### Work instructions
Copy every line below where the string "field" is found.

_ _ _ _ _ _ _

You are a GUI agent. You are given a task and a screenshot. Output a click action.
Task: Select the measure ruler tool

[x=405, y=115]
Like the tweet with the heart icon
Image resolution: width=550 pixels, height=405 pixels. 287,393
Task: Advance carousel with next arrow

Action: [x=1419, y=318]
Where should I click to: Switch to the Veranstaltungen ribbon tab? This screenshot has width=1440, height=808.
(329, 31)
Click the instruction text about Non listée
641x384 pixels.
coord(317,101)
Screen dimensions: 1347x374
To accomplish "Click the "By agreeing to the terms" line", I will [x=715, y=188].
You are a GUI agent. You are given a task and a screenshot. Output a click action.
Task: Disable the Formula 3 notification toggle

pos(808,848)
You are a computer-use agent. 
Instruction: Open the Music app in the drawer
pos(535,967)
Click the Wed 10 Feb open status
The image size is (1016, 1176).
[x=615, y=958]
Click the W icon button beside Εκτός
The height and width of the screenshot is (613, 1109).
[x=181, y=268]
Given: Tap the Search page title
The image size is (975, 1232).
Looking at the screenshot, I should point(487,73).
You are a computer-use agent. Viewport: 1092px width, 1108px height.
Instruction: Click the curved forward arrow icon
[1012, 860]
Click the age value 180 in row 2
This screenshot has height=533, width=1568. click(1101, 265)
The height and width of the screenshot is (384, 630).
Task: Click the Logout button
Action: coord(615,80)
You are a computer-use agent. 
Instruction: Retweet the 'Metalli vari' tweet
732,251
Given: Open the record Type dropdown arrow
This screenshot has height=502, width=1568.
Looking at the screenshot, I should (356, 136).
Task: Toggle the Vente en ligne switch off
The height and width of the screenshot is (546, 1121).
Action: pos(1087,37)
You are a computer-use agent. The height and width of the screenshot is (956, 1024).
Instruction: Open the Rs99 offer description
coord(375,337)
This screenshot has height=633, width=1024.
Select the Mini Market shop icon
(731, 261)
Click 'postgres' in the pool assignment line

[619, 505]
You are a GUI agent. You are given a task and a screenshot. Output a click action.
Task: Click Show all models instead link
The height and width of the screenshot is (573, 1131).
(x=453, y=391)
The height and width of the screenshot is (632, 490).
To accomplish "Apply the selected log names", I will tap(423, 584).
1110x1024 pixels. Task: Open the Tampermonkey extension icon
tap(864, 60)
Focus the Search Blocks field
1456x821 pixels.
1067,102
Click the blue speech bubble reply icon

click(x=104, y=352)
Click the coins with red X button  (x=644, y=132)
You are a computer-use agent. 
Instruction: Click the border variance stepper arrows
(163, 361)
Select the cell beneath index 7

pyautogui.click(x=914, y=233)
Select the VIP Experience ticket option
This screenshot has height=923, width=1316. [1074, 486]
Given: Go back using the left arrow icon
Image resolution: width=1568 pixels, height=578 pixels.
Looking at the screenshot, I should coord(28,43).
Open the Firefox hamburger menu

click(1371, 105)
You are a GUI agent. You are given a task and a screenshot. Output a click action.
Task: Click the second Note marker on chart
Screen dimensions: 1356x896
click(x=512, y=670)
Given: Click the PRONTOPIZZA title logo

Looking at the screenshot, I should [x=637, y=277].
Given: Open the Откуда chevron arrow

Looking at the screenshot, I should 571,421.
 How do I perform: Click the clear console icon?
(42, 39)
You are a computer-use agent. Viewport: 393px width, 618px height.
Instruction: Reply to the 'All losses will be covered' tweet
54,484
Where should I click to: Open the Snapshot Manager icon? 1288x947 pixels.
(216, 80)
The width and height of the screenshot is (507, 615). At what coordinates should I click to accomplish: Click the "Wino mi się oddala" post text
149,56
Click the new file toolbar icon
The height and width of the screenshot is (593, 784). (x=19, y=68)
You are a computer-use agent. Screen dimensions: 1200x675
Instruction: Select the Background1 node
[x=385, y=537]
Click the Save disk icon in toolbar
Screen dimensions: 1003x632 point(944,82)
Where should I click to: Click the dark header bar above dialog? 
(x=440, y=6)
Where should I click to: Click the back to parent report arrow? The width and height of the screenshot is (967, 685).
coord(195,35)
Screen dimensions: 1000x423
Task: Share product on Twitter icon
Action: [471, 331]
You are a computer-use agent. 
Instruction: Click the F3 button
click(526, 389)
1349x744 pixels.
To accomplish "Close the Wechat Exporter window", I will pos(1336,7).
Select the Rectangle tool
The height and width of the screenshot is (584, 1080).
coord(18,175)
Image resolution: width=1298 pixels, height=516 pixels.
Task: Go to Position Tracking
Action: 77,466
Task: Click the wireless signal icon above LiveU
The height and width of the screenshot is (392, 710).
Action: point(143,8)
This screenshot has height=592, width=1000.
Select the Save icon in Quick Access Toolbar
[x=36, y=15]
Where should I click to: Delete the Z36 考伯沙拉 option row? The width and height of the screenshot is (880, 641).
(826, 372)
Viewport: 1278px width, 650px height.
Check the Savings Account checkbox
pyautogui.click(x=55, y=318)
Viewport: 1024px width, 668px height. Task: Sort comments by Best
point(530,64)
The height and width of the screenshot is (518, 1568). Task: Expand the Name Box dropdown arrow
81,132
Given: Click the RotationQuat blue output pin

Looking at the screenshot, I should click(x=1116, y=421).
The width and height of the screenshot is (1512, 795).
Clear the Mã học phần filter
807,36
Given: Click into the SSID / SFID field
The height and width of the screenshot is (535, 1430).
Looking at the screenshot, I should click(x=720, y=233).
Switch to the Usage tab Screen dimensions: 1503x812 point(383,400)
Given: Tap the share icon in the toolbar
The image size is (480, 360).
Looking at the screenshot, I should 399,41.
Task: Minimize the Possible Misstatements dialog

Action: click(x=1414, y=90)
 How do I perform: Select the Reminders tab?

_ _ _ _ _ _ _

### Solution to the problem
Focus the Search Blocks field
Given: Click into the SSID / SFID field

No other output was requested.